A I 時代は対話と読書と思索
あけましておめでとうございます。
我が国のデジタル化は、『世界デジタル競争力ランキング2025』において69カ国中30位であり、
『変化に対する企業の俊敏な対応』では世界最下位(2024年調査時点)と、依然として遅れをとって
います。しかし若者を中心にAIの活用は活発で、個人利用から業務での利用まで、本格化しそうです。
その意味で、本年はAI元年と言って良いかもしれません。
AIの素晴らしさは何と言っても素直なところです。どんな質問にも少しも嫌な顔をせず答えてくれますし、変だなと思ったら、その変なところを指摘すると、また修正して答えてくれます。過去質問したことはすべて記憶していて、それは万能で従順な僕(しもべ)の様です。

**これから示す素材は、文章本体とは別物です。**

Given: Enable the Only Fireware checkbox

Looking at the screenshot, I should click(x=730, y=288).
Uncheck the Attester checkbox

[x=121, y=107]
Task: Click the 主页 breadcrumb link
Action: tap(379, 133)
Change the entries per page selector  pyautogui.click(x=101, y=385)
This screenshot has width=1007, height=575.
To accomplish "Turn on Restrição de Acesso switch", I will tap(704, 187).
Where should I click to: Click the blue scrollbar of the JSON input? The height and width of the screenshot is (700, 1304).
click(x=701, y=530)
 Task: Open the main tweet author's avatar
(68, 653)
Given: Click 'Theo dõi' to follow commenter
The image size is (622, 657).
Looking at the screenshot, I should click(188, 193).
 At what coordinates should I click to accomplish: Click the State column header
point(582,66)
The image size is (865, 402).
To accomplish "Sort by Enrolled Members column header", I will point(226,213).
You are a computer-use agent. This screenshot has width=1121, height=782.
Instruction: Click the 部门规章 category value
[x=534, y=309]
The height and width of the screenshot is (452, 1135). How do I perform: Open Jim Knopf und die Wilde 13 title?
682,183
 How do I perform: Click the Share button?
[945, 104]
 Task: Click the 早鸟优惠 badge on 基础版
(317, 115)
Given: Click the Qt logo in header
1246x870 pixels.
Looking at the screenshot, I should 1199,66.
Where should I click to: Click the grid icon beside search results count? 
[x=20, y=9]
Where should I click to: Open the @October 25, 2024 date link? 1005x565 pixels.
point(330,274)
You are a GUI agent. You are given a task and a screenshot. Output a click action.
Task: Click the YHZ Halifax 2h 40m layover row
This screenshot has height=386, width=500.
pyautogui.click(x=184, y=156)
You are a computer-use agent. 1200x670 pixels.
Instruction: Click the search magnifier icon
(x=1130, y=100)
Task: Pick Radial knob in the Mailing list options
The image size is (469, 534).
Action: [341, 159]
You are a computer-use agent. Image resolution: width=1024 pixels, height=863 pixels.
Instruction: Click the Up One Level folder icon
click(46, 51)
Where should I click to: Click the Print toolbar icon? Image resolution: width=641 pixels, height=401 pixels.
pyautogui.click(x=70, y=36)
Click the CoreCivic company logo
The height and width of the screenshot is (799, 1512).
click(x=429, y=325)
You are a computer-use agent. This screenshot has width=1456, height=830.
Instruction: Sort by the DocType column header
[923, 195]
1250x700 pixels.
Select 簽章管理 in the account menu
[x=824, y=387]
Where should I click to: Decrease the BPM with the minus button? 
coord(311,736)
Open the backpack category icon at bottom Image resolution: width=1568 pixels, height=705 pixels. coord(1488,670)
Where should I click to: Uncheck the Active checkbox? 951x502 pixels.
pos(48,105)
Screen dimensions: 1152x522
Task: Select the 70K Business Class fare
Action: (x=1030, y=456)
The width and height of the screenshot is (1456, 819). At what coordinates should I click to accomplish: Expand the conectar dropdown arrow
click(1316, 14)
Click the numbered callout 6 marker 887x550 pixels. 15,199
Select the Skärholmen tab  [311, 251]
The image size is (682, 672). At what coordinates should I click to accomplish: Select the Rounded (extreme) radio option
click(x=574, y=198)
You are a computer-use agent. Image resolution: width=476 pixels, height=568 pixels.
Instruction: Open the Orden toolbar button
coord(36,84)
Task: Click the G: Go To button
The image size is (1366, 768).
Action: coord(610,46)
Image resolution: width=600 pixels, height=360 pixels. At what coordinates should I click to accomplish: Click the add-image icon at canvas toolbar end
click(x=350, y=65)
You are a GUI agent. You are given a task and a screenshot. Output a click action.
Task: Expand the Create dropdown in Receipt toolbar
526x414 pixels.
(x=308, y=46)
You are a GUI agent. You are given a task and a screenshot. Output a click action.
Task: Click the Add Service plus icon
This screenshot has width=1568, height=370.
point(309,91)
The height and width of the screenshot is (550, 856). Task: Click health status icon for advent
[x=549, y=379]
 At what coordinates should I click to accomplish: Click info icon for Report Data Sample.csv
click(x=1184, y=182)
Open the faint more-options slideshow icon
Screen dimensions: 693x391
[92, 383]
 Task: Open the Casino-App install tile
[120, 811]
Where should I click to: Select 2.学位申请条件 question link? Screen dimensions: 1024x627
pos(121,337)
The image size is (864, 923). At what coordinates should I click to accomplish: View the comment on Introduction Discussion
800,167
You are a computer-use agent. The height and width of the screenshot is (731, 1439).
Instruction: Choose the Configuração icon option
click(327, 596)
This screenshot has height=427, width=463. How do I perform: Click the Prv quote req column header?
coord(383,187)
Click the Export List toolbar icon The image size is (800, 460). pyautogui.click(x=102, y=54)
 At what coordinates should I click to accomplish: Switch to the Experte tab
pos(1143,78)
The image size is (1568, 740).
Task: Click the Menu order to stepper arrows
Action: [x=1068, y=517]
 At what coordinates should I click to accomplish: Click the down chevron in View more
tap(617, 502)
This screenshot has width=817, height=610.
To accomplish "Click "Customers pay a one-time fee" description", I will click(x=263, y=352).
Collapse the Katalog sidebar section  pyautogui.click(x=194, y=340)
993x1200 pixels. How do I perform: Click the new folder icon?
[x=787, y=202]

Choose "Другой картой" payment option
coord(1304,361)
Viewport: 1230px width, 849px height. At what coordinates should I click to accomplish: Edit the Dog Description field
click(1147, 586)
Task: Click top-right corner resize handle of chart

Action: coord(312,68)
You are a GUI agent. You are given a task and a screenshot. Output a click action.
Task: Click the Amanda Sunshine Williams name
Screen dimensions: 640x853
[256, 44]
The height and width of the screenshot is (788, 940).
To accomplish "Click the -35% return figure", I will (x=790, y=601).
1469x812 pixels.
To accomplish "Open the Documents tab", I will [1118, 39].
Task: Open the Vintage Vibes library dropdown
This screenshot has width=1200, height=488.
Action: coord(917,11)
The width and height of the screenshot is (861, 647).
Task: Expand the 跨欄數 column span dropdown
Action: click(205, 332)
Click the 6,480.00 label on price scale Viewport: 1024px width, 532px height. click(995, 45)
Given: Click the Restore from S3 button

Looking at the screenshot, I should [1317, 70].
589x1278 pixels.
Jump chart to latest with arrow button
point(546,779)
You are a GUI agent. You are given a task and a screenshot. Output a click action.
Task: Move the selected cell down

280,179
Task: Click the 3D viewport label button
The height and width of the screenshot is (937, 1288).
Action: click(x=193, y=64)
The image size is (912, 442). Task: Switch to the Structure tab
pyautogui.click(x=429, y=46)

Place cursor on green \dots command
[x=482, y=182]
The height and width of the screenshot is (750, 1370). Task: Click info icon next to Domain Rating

さて、AIに欠点はあるのか。AIの欠点は僕(しもべ)の様に使えるその従順さにあります。人と人とは
ぶつかります。自分に従順に従う人はいません。生身の人間は感情があります。それぞれの人が自分の
価値観で善悪を判断します。
AIを従順な僕(しもべ)として使い慣れると、人との対話が面倒になります。これは人間に社会性を
失わせることになりそうです。
人間が発明した機械は人間の身体を代替させるものでした。しかしAIは人間の脳を代替します。人間の脳を代替させたら、人間は何なのでしょうか。
我々はAIを駆使すべきです。同時に人との対話(コミュニケーション)を大事にすべきです。その上で
読書と思索が必須になるのです。何故なら対話と読書と思索こそが人間性を育む唯一の方法だからです。
パスカル(1623年生まれ)は「人間は考える葦である」と言っております。原点はそこにあるのです。